I lost my heart, my German Shepherd, in 2010. I still have not gotten back to a place where I can get a dog again. But I have all of her collar-tags on my keychain, and it really comforts me. So, I can understand when some people say that you should not get a new pet soon after yours dies. I'm still not ready for another dog, so my old cat Wintressia gets all my love these days (she grew up with the dog and loved her too.)

However - our ability to love doesn't die with the pets who receive that love. So I think all that love is just waiting there, still generating inside of us, just waiting to be given to a new pet. If a person feels like they're ready (and not just desperately trying to "replace" a pet, which we all know can't happen), then I think it's never "too soon" to get a new pet. I think our beloved pets who have died would not want that love to go to waste!
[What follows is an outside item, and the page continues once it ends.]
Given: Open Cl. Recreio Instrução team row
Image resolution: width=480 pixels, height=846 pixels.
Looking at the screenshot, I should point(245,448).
It never gets any easier - the pain never really goes away like sad 80s love songs would like you to believe. But each one of our buddies has contributed to making us into the people we are today - and that part of them is still alive in us! :} (I know that's cheesy, but I stand by it!)


----------



## jking (Feb 22, 2014)

Kathy,

Are you going to foster for a rescue? If so, I think that is a wonderful idea! If I misread your post, then I am very glad that you are going to get another cat. 

Judy


----------



## 10cats2dogs (Jun 16, 2013)

Hi Kathy,
Good for you! Perhaps an older cat, that has been looked over by other people, will 'Speak' to your heart...and end up in a Loving Forever home...finally! 
Wishing you many Blessings!
Sharon


----------